● Your task
Continue the regression notes on least-squares estimation below, picking up right after their final sentence.

In particular, we obtained the following results:

\paragraph{Normal or estimating equations} The least-squares estimates solve the {\bf normal} or {\bf estimating} equations:
\begin{eqnarray}
\label{eqn:estimating-eqn-for-beta.0} \overline{y} - \hat{\beta}_0 - \hat{\beta}_1 \overline{x} & = & 0\\
\label{eqn:estimating-eqn-for-beta.1} \overline{xy} - \hat{\beta}_0 \overline{x} - \hat{\beta}_1 \overline{x^2} & = & 0
\end{eqnarray}

\paragraph{Closed-form solutions} The solution to the estimating equations can
be given in closed form:
\begin{eqnarray}
\label{eqn:closed-form-beta1-hat} \hat{\beta}_1 & = & \frac{c_{XY}}{s^2_X}\\
\label{eqn:closed-form-beta0-hat} \hat{\beta}_0 & = & \overline{y} - \hat{\beta}_1 \overline{x}
\end{eqnarray}

\paragraph{Unbiasedness} The least-squares estimator is unbiased:
\begin{eqnarray}
\label{eqn:bias-of-beta0} \Expect{\hat{\beta}_0} & = & \beta_0 \\
\Expect{\hat{\beta}_1} & = & \beta_1
\end{eqnarray}

\paragraph{Variance shrinks like $1/n$} The variance of the estimator goes to $0$ as $n\rightarrow \infty$, like $1/n$:
\begin{eqnarray}
\Var{\hat{\beta}_1} & = & \frac{\sigma^2}{n s^2_X}\\
\label{eqn:var-of-beta0} \Var{\hat{\beta}_0} & = & \frac{\sigma^2}{n}\left(1 + \frac{\overline{x}^2}{s^2_X}\right)
\end{eqnarray}

In these notes, I will try to explain a bit more of the general picture
underlying these results, and to explain what it has to do with prediction.

● Provided data
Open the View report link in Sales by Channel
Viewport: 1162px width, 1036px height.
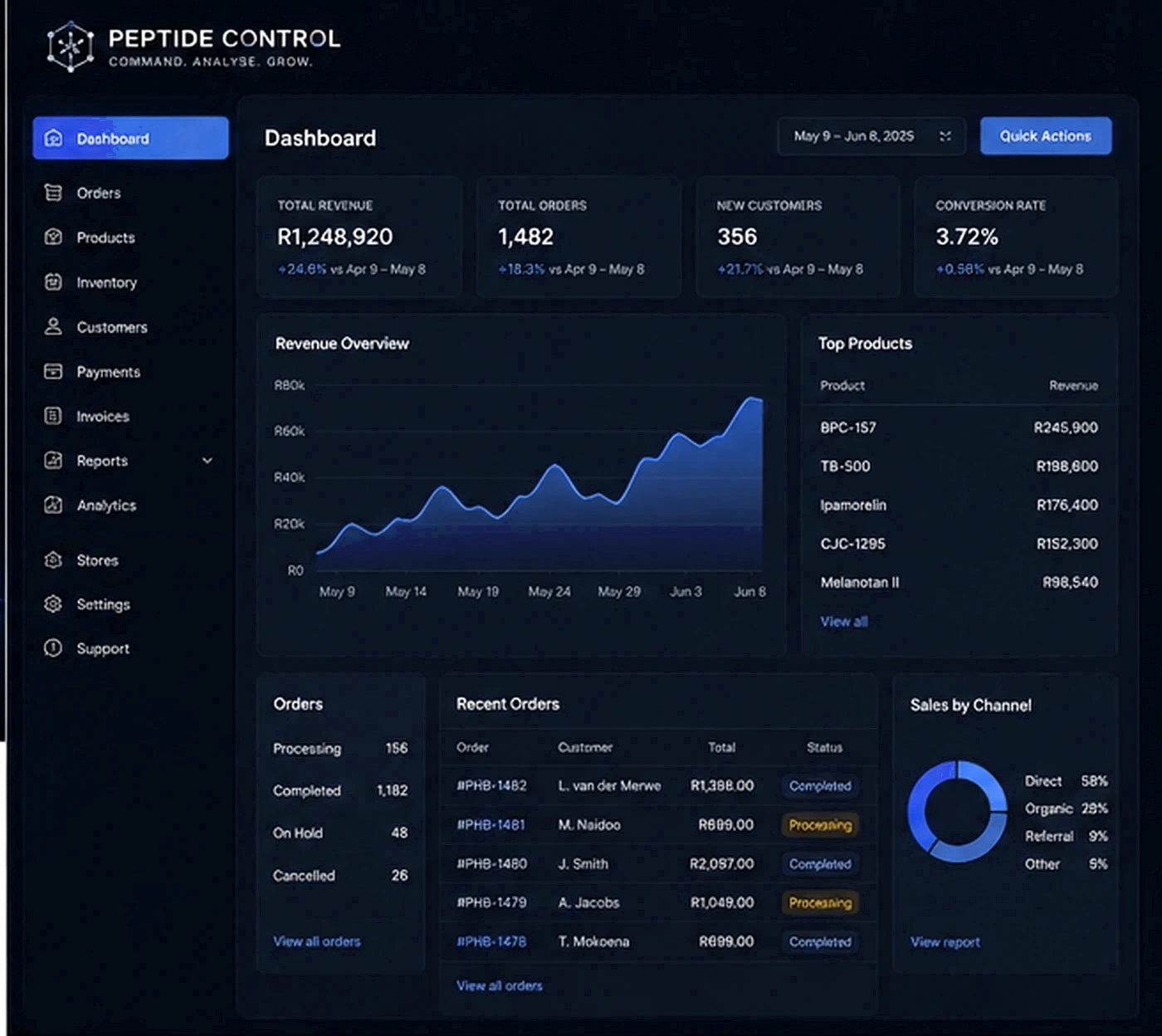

● Reply to the task
\section{In-Sample MSE vs.\ True MSE}

The true regression coefficients minimize the true MSE, which is (under
the simple linear regression model):
\begin{equation}
(\beta_0, \beta_1) = \argmin_{(b_0, b_1)} {\Expect{(Y- (b_0 + b_1 X))^2}}
\end{equation}
What we minimize instead is the mean squared error on the data:
\begin{equation}
(\hat{\beta}_0, \hat{\beta}_1) = \argmin_{(b_0, b_1)}{\frac{1}{n}\sum_{i=1}^{n}{(y_i - (b_0 + b_1 x_i))^2}}
\end{equation}
This is the {\bf in-sample} or {\bf empirical} version of the MSE.  It's clear
that it's a sample average, so for any {\em fixed} parameters $b_0, b_1$, when
the law of large numbers applies, we should have
\begin{equation}
\frac{1}{n}\sum_{i=1}^{n}{(y_i - (b_0 + b_1 x_i))^2} \rightarrow \Expect{(Y- (b_0 + b_1 X))^2}
\end{equation}
as $n \rightarrow \infty$.  This should make it {\em plausible} that the
minimum of the function of the left is going to converge on the minimum of the
function on the right, but there can be tricky situations, with more complex
models, where this convergence doesn't happen.

To illustrate what I mean by this convergence, Figure \ref{fig:error-surfaces}
shows a sequence of surfaces of the MSE as a function of $(b_0, b_1)$.  (The
simulation code is in Figure \ref{fig:error-surface-code}.)  The first row
shows different in-sample MSE surfaces at a small value of $n$; the next row at
a larger value of $n$; the next row at a still larger value of $n$.  What you
can see is that as $n$ grows, these surfaces all become more similar to each
other, and the locations of the minima are also becoming more similar.  This
isn't a {\em proof}, but shows why it's worth looking for a proof.

\begin{figure}
<<>>=
# Simulate from a linear model with uniform X and t-distributed noise
# Inputs: number of points; intercept; slope; width of uniform X distribution
  # (symmetric around 0); degrees of freedom for t
# Output: data frame with columns for X and Y
sim.linmod <- function(n, beta.0, beta.1, width, df) {
    # draw n points from a uniform distribution centered on 0
    x <- runif(n, min=-width/2, max=width/2)
    # draw n points from a t distribution with the given number of degrees
    # of freedom
    epsilon <- rt(n, df=df)
    # make y from a linear model
    y <- beta.0 + beta.1*x + epsilon
    # return the data frame
    return(data.frame(x=x, y=y))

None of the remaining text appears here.